*Given text*.
● ● ● ● ● ● ●
Baby Love

Long-listed for the Orange Prize
Cambridge-educated Evangeline Gower worked as a belly dancer in the West End of London until the motorbike crash that injured her and killed her eight-months-pregnant sister. Now, three years on, she leads an exemplary life, writing and and bringing up her sister’s daughter as her own. But when she receives a phone call from Lily’s hitherto absent father, and goes through a no-entry sign by mistake, she ends up not only in trouble with the police, but drawn into a nasty world of drug dealers, pornographers and bent coppers that seems to have bizarre connections with her sister’s past. With a plot that makes you rush to the end, this is a thriller without violence, a romance without sentiment and a brilliantly exciting debut novel.
● ● ● ● ● ● ●
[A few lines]

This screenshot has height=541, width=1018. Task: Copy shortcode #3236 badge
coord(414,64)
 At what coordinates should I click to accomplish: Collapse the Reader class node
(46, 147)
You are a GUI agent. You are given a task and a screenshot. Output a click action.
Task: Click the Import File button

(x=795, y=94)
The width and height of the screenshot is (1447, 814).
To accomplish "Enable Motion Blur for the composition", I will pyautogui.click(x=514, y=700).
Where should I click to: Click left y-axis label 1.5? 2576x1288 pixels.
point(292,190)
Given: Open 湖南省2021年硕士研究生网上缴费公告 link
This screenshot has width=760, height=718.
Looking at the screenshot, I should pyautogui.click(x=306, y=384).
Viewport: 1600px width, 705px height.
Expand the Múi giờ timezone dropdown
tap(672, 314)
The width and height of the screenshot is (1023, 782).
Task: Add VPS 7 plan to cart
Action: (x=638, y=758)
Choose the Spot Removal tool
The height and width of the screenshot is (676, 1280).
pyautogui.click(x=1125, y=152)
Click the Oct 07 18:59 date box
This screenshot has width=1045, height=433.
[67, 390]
● ● ● ● ● ● ●
*Given task A*.
According to the Baby Love description, what work did Evangeline Gower do before the motorbike crash?
*Given task B*.
Write what comes next in the Baby Love description, picking up after its final sentence.
The lines have no connection to the Baby Love description.

*Task response A*.
She worked as a belly dancer in the West End of London.

*Task response B*.
From the press:

 Brilliant, unique – an exceptional first novel 
The Guardian


Baby Love is as rich and improbable as a story told by Scheherezade … intelligent, funny and tough, Evangeline even manages to pull off the remarkable feat of making all those Victorian virtues that one acquires in the course of single parenthood – patience, endurance, self-denial – sound positively sexy…. spectacularly worth reading 
Jane Shilling, The Times


 Blends a promiscuous mix of single motherhood, belly dancing, psychotic boyfriends and motorbikes into a stylishly literate thriller
Marie Claire


 Exciting, compelling and tense 
Time Out


Funny and scary, with a memorable David Lynch-style take on Shepherd’s Bush. In writing honestly and unsentimentally, Young celebrates the unequivocal nature of parental love with verve and style 
Julie Myerson, Mail on Sunday

A novel with grand ambitions, straining at the seams… I do not expect to read a better novel about the belly dancers of West London for some while 
The Daily Telegraph

Young write with an appealing, trenchant style. She doesn’t feel the need to posture and she deals with sex, pornography, love and death incisively and succinctly  
Edward Docx, Sunday Express

From the readers:

You will keep coming back to this book when you should be doing something else 
Louis de Bernieres

 Funny, feisty, sexy and tender
Esther Freud

 A compelling, sexy sensitive book. A great story . . . sexual politics and suspense. Touching and well-observed relationship between mother and child. But I want to know what happens next . . .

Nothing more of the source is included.